Easy for now but dangerous for later. He couldn’t stay forever. She didn’t even know what kind of life he led in California…

“I appreciate what he’s done for Grace and Molly and your mother, too,” he was saying.

As sincere as he seemed, he was holding something back. She could tell. “But it still doesn’t change your mind about Clay.”

His light eyes bored into her as if he could see right through her. “It tells me you have a decision to make.”

She knew what he was about to say. She’d faced the same decision for nineteen years. Did she question certain events, conversations—pursue the truth despite her loyalty to the Montgomerys? Or did she play it safe and cling to what her heart told her had to be true? So far she’d done a little of both, but she didn’t know how long she could go on doing that.

“They’re my family,” she said. “The only family I have left.”

He touched her shoulder, his fingers warm through her blouse. “Then maybe it’d be better if I went home.”

She shrugged off his hand because she found it so confusing, so mystifyingly welcome, and raked her fingers through her hair. She didn’t want him to leave, although there were moments she was absolutely terrified—like back at the farm, when Clay was glaring at Hunter and she was seeing her stepbrother through Hunter’s eyes. Or when she remembered the strained silence that had permeated the house as she’d walked in the morning after her father hadn’t come home. Or the tense, wan face of her stepmother in the days that followed. Or the complete absence of emotion with which Clay and especially Grace had talked about her father in the years afterward.

But that was craziness, wasn’t it? Focusing on those little curiosities was simply allowing herself to succumb to the power of suggestion. The Montgomerys had a rational explanation for each and every behavior. Clay didn’t see any value in opening up to Hunter or anyone else. Why would he? He couldn’t risk coming under attack again, particularly now that he had a family. And of course Irene would be under a great deal of stress and the house would feel odd the morning after her father hadn’t returned. They were all waiting to see what would happen next, to receive some word of him. And Grace had become increasingly secretive and unreachable—and not just when they were talking about her father. Madeline suspected that what they’d found in the trunk of the Cadillac might’ve had something to do with it, but even if Grace was telling the truth about not knowing how her underwear had ended up in that suitcase, teenagers were notoriously moody.

How could Madeline let the suspicion evoked by those tiny details erode her confidence in her family?
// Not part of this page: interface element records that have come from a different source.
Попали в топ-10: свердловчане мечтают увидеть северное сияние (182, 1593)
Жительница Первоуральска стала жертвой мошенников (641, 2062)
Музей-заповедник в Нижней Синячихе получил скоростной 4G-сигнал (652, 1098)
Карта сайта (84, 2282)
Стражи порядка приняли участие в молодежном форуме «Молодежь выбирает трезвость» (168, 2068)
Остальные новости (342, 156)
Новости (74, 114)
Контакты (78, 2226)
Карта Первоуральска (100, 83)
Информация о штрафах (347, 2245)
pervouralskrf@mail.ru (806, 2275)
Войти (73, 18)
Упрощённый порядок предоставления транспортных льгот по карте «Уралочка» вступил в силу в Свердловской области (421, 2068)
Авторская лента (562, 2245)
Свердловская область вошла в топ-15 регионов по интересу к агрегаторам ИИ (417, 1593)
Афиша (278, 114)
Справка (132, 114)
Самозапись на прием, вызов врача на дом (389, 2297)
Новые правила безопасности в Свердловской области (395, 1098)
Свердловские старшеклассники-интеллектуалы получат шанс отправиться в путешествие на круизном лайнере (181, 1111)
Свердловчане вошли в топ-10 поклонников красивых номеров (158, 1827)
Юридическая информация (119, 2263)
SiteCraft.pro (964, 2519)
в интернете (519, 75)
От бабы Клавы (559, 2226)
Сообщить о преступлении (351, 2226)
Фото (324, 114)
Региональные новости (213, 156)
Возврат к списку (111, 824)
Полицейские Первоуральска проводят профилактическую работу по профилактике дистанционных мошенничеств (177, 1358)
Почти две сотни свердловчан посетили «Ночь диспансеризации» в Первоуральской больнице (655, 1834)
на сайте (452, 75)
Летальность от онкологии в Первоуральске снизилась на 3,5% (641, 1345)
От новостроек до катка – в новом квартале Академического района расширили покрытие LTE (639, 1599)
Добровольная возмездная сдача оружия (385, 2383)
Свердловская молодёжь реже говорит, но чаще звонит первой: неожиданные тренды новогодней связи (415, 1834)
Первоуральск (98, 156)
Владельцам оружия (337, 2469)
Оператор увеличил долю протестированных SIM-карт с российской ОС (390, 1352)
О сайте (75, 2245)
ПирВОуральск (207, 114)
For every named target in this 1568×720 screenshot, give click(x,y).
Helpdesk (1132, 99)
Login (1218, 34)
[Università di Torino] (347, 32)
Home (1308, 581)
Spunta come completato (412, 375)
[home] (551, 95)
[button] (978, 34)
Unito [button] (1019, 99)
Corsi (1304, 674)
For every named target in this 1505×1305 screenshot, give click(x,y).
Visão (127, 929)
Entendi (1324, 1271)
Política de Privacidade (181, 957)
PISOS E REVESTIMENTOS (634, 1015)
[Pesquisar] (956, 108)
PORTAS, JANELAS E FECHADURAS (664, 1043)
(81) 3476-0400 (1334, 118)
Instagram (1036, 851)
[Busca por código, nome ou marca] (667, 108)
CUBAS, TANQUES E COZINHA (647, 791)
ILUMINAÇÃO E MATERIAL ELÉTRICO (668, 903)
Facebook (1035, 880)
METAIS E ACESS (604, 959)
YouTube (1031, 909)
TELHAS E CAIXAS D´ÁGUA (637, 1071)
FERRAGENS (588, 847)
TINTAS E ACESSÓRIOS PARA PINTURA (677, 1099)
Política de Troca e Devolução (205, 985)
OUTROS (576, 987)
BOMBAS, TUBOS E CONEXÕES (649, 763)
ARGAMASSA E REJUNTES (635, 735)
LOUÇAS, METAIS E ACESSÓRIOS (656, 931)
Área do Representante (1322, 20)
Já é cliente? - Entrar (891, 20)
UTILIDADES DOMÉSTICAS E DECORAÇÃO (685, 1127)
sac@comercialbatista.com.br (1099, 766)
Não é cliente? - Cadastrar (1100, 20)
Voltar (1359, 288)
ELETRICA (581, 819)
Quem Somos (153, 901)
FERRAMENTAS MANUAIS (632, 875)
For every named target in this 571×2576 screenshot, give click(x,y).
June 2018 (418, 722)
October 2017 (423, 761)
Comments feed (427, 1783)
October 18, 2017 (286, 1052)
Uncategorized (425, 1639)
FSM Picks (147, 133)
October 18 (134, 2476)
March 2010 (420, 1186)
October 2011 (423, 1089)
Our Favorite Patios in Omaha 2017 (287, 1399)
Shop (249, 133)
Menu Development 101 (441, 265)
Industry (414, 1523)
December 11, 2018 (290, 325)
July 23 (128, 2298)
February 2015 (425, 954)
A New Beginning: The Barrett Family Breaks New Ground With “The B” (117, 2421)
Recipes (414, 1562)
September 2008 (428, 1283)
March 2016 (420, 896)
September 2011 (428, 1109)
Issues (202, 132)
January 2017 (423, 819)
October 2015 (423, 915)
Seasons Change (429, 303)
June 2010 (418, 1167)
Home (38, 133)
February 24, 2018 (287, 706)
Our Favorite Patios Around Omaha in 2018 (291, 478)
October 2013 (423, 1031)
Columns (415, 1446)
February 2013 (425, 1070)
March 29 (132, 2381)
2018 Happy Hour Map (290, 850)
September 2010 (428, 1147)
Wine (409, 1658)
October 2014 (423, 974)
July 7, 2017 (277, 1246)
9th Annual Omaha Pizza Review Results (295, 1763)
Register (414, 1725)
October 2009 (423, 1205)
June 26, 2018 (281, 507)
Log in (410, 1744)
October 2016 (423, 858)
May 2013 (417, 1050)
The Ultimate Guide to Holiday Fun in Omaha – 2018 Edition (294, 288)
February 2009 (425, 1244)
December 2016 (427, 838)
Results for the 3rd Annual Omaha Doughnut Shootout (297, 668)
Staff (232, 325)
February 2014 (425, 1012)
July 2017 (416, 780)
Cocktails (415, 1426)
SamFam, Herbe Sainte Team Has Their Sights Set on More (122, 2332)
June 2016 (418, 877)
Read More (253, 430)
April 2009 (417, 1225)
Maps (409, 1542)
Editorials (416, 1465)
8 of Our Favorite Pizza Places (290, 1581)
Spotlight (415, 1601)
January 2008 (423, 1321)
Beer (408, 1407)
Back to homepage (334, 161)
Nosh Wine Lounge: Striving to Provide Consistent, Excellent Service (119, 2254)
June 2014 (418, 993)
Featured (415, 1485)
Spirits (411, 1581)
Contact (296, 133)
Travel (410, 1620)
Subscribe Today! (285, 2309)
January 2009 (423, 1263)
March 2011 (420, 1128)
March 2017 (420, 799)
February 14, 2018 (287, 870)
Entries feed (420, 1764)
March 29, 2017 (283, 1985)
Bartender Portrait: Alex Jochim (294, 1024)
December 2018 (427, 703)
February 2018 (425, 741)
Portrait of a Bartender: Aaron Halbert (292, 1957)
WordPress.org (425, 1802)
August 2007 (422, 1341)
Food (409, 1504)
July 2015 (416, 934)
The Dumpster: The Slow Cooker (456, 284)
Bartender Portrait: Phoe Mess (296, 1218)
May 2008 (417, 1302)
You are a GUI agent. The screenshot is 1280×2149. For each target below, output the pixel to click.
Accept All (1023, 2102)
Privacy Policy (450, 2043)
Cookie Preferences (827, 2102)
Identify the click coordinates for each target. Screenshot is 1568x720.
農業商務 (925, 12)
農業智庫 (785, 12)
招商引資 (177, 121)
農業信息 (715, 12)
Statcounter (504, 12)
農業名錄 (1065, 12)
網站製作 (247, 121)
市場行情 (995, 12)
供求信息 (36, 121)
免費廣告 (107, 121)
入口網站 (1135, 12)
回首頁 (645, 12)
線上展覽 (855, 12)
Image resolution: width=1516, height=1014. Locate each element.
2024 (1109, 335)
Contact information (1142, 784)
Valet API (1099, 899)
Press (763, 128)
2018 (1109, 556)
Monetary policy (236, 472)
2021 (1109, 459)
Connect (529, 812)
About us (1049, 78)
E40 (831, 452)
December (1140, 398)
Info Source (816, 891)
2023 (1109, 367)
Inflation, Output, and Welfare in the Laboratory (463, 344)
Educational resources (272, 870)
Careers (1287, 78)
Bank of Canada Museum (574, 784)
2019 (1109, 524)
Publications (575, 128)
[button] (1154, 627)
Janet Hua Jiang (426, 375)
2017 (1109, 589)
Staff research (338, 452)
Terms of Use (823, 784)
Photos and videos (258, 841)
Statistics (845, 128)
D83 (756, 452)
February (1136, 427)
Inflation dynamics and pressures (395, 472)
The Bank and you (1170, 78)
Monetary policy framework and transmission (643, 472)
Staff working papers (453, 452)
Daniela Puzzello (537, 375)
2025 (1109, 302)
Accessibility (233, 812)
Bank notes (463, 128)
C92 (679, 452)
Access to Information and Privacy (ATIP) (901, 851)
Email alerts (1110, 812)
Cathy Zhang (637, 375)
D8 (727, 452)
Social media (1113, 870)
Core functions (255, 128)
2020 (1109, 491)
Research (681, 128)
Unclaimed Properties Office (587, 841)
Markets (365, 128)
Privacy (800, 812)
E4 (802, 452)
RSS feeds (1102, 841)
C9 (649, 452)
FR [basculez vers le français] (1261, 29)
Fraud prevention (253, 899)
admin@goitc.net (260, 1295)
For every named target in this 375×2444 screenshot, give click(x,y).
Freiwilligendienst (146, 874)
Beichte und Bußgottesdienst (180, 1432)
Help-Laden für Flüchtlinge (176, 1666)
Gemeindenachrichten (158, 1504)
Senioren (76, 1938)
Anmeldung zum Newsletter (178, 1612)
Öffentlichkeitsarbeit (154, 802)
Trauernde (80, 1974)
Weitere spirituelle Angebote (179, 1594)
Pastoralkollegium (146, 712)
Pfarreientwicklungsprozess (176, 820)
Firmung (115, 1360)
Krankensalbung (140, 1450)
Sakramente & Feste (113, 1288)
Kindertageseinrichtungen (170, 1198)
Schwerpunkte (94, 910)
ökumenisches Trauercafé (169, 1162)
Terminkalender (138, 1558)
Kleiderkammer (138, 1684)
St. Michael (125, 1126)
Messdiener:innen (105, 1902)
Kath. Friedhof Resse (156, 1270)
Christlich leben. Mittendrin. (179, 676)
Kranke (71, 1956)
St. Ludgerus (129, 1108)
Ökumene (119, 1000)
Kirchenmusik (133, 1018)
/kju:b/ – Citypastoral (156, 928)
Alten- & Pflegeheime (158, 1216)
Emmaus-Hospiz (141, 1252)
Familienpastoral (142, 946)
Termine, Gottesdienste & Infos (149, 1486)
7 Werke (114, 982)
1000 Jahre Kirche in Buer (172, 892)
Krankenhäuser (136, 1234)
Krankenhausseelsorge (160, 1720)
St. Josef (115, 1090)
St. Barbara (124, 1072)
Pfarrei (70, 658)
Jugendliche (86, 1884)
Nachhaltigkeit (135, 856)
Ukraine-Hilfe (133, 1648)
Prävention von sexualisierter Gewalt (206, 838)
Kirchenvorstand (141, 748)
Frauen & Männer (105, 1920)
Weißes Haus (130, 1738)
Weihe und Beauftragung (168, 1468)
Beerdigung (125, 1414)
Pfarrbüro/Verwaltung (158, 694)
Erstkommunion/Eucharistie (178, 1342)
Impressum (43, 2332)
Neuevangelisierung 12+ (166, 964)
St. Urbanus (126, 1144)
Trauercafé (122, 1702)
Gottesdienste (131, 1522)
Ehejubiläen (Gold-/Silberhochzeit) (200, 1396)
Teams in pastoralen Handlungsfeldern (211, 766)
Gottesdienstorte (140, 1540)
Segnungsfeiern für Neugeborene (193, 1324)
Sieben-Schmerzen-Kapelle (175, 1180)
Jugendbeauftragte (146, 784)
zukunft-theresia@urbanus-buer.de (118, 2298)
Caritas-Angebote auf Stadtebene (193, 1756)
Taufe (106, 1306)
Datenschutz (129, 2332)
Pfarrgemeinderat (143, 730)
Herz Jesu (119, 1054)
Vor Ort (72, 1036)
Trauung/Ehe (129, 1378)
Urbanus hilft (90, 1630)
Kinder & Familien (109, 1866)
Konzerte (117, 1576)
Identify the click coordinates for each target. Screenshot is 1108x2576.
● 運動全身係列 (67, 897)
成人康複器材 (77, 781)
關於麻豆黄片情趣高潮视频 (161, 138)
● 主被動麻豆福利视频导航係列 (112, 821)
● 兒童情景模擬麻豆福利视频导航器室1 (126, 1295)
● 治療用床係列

She knew the Montgomerys were good people. They’d been there for her, proven themselves over and over. That was a greater testament to their innocence than any strained look could be proof of their guilt. Wasn’t it?

It was Irene who’d sat at her graduation ceremony, Irene who’d held her when she cried over the breakup with her first boyfriend, Irene who’d helped her move into her cottage and was there any time she needed a sympathetic ear. Clay still came by to patch her roof, fix a leaky faucet, paint her office or keep her old printer going. She and Grace had grown apart for a few years, but since Grace had returned to town, they’d become close again. And Madeline had always adored and mothered Molly. Because Irene had been so busy helping Clay earn a living and save the farm, and Grace had been so remote, Madeline had taken care of the youngest Montgomery. They often talked on the phone, and when Molly came to visit, she stayed as many days at Madeline’s house when she came to visit as she did with anyone else.